▸ Problem to solve:
Reproduce, exactly and in full, only the lines below from the one containing "Task: Show image info icon" through the one containing "Open the Maps".

▸ Data for processing:
________

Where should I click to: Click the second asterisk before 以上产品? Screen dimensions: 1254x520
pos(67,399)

________

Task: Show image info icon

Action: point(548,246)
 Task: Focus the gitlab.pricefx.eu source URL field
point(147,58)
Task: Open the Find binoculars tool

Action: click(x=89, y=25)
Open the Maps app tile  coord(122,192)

________

▸ Answer box:
Task: Show image info icon

Action: point(548,246)
 Task: Focus the gitlab.pricefx.eu source URL field
point(147,58)
Task: Open the Find binoculars tool

Action: click(x=89, y=25)
Open the Maps app tile  coord(122,192)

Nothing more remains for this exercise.